Eserde, Feride yani Çalıkuşu küçük yaşta annesini ve babasını kaybetmiş, Fransız mektebinde yatılı okuyan haşarı bir kız çocuğudur. Tüm akrabalarının, hocalarının ve arkadaşlarının gözündeki en önemli özelliği “yaramaz” olmasıdır. Okulda olmadığı zamanlarda teyzesinin evinde vakit geçirmektedir. Teyzesinin oğlu Kamran ile aralarında hem bir anlaşamama hem de içten içe birbirlerini sevme durumu söz konusudur. Türlü badireler atlatıldıktan sonra Feride ile Kamran nişanlanır. Ancak düğünden birkaç gün önce Kamran’ın Feride’yi aldattığı ortaya çıkar. Sonrasında Feride hayli cesur bir karar alarak Anadolu’ya muallimelik yapmaya gider ve kitabın ilk ve son bölümünü bir tarafa koyarsak, eser çoğunlukla Çalıkuşu’nun Anadolu’da başından geçenleri ve mücadelesini anlatır. Bu ayrılık döneminde de birbirlerini sevmeye devam eden Feride ve Kamran finalde kavuşurlar.

Vakit, 1922'den bir sayı
Yukarıda olay örgüsünü kısaca yazdığım bu eser 1922’de Vakit gazetesinde tefrika edilir, çokça beğeni toplar ve aynı yıl kitap haline de getirilir. Eserin tefrika edildiği ilk günü bulabilmek için Vakit gazetesini bir hayli karıştırdım, bulamayınca da herhangi bir sayısını seçtim... Yukarıda gördüğünüz örnekte, soldaki ilk sütunda kutucuk olarak görünen yerde Osmanlıca “Çalı Kuşu” yazmakta.

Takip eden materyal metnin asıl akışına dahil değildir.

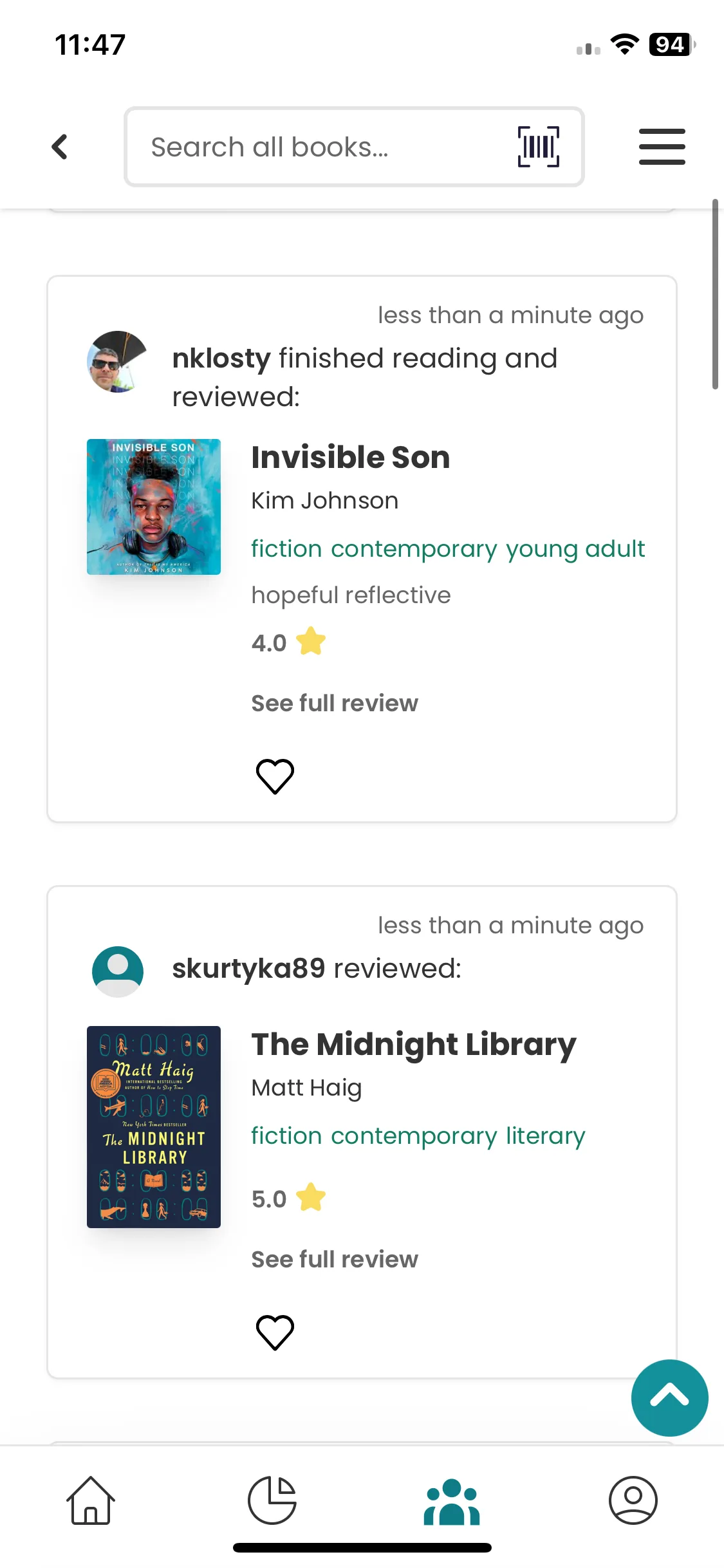Go to the Home tab
This screenshot has width=724, height=1568.
(91, 1500)
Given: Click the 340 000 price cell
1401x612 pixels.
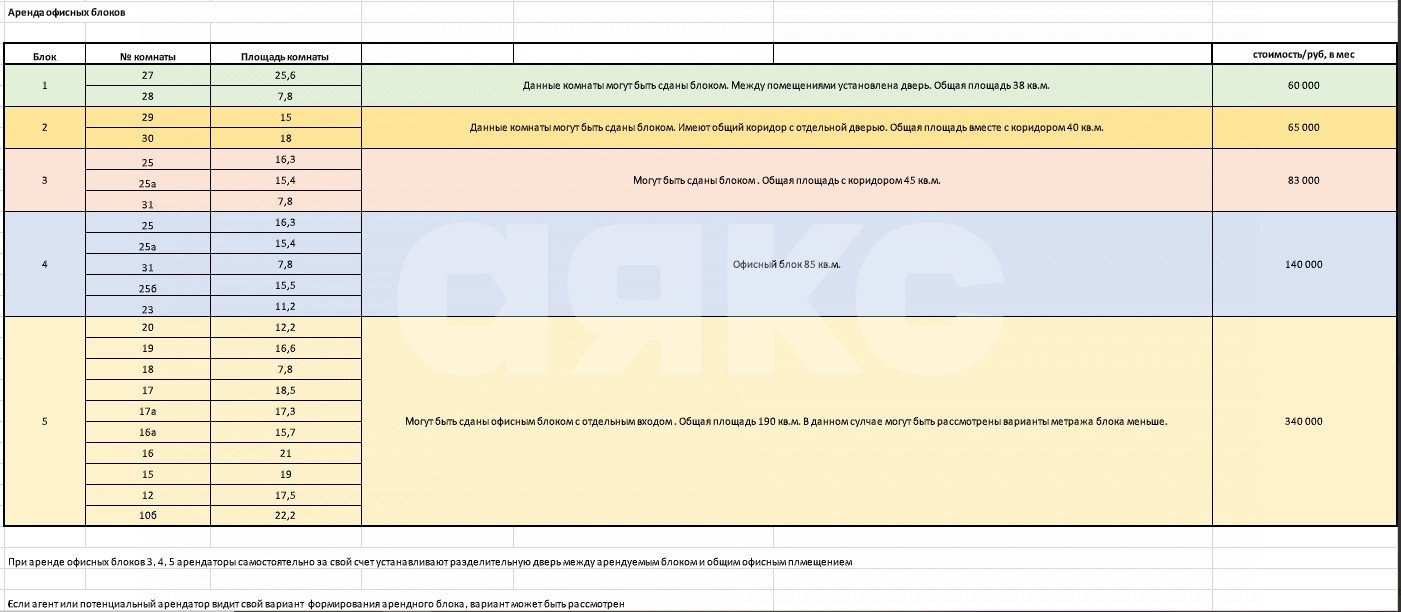Looking at the screenshot, I should (1304, 422).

Dizi başladıktan sonra kritiğini yapan kitlenin eleştirileri genel olarak roman ve dizinin birbirinden çok farklı oluşu üzerine odaklanmaktaydı. Evet, aslında dizi bir uyarlama değil olsa olsa bir esinlenme olabilirdi. Sanırım ilk beş bölüm üzerinden benim şahsi yorumum da bu yönde. Mesela romanda adı iki kez geçen Kamran’ın kardeşi Necmiye’nin başrolde olması… Romandan bağımsız bazı karakterlerin diziye eklemlenmesi… Kronolojik olay örgüsünün ters yüz edilmesi… Yakışıklı jönün, romana isim vermiş Çalıkuşu karakterinden daha önemli bir pozisyonda bulunması… (Üstüne üstük hekim olması ve vebayla savaşırken kan  transfüzyonunu imparatorlukta uygulayan ilk kişi olarak tarihe geçmesi, bu da yetmiyormuş gibi hocasının Freud ile kanka olması ve psikanaliz üzerine mektuplaşmaları!!!) Bir de pek kimsenin takılmadığı ama gözümü çok tırmalayan bir problem olarak, seyrettiğim bölümler içinde çok etkin olan kadı karakteri. Dizide zamansallık yok, ama “hiss-i kabl'el vuku” 20. yüzyılın başları olduğunu tahmin ediyoruz. Acaba kadılık o dönemde çok güçlü müydü? Güçlüyse hangi davalara bakmaktaydı? Yapımcı ve senarist acaba hiç Türk modernleşme tarihi okumuşlar mıydı? 

Çalıkuşu, Kanal D, 2013


Kimine göre bunlar uyarlama bir eser için kabul edilebilir değişikliklerdi, ama es geçilemeyecek bir sorun daha mevcuttu: ana karakterin rezil rüsva edilmesi… Çünkü Feride okuyucunun gözünde Anadolu’da eğitim neferi olmuş idealist bir kadın tiplemesidir. Çünkü Feride’nin aşkı açık ve cıvık değil, içten ve naiftir. O yüzden, Fahriye Evcen’in her an Burak Özçivit’le öpüşmek istercesine saçma sapan ortalıkta dolaşması kitapseverlerin sinirini bozmaktadır. 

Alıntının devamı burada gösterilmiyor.